### 任务说明 A
对照删除链表倒数第 N 个结点这道题，判断下面三句话对不对：(i) 示例 2 输入 head = [1], n = 1 时，输出是空的；(ii) 链表里结点的值可以超过 100；(iii) 进阶要求用两趟扫描来做。每句回答“是”或“否”，并一字不改地引出决定答案的原文。
### 任务说明 B
从删除链表倒数第 N 个结点这道题的最后一行往下续写，补完注释并写出解题函数。

### 文档摘录
·····
- 删除链表的倒数第 N 个结点
给你一个链表,删除链表的倒数第 n 个结点,并且返回链表的头结点。
进阶:你能尝试使用一趟扫描实现吗?
示例 1:
输入:head = [1,2,3,4,5], n = 2
输出:[1,2,3,5]
示例 2:
输入:head = [1], n = 1
输出:[]
示例 3:
输入:head = [1,2], n = 1
输出:[1]
提示:
链表中结点的数目为 sz
1 <= sz <= 30
0 <= Node.val <= 100
1 <= n <= sz
/**
* Definition for singly-linked list.
* function ListNode(val, next) {
* this.val = (val===undefined ? 0 : val)
* this.next = (next===undefined ? null : next)
·····
### 所给数据
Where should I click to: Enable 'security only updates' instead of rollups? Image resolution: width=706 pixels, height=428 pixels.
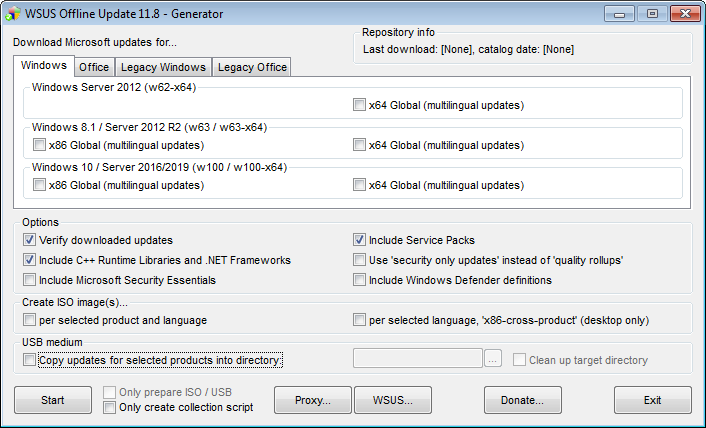[x=360, y=260]
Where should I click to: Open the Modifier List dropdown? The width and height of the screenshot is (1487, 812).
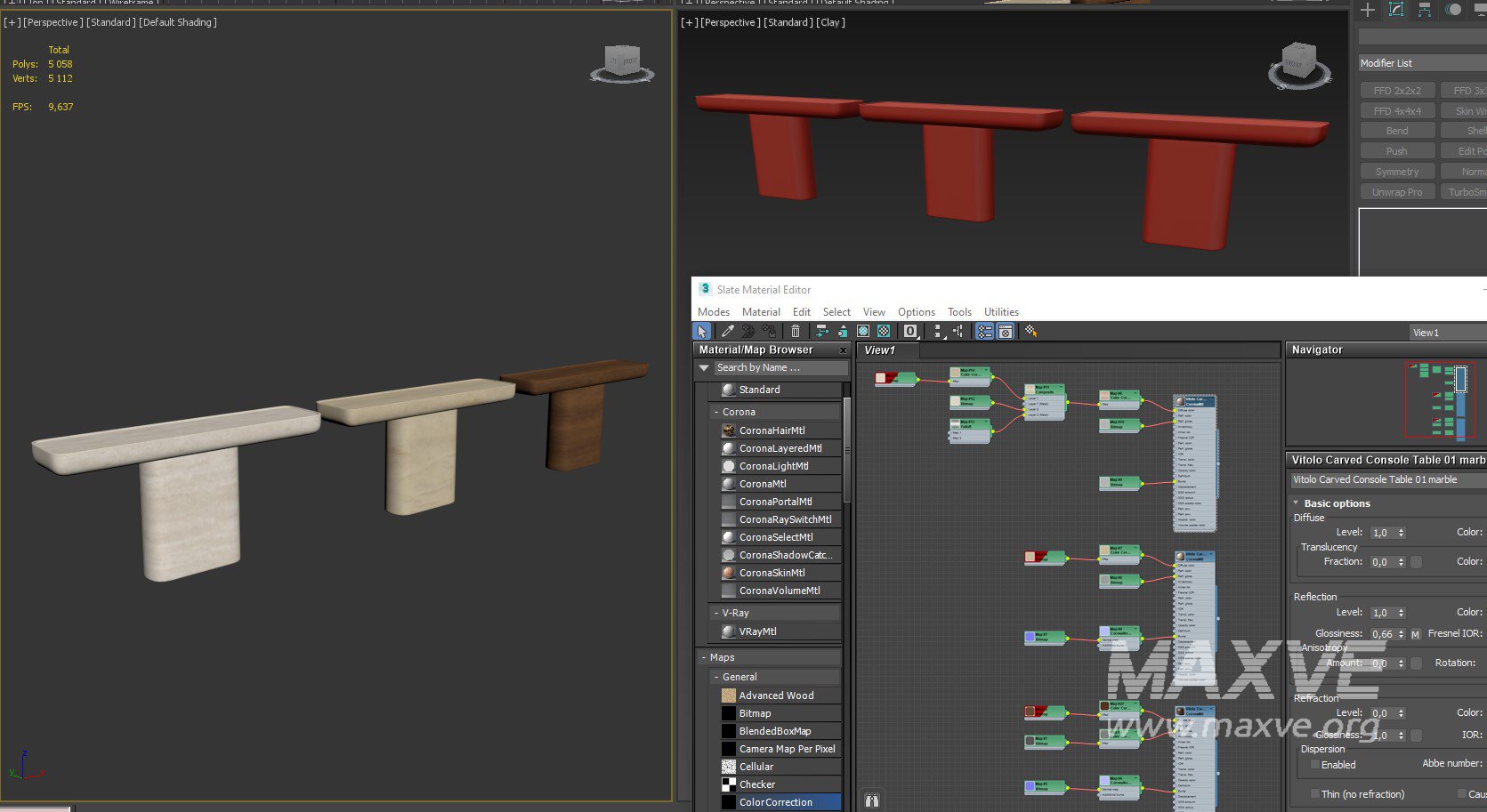[x=1422, y=63]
·····
### 练习答案 A
(i) 是："输出:[]"
(ii) 否："0 <= Node.val <= 100"
(iii) 否："进阶:你能尝试使用一趟扫描实现吗?"

### 练习答案 B
* }
*/
/**
* @param {ListNode} head
* @param {number} n
* @return {ListNode}
*/
var removeNthFromEnd = function(head, n) {
let pointFront,pointBack ;
let flag=0,reArray = new ListNode();
head.front = null;
pointFront = pointBack = head;
let count = 1;
// 使单链表变成双向链表
while(pointBack.next!= null){
// pointFront始终指向的是前一个节点 pointBack始终指向的是后一个节点
pointBack = pointFront.next;
pointBack.front = pointFront;
pointFront = pointBack;
flag = 1;
}
if(flag==0) return head.next;
pointFront = pointBack.front;
// 找到最后一个结点,现在开始往回找
while(count < n){
//小于说明还没有找到
pointBack = pointFront;
pointFront = pointFront.front;
count++;
}
if(pointBack.front == null)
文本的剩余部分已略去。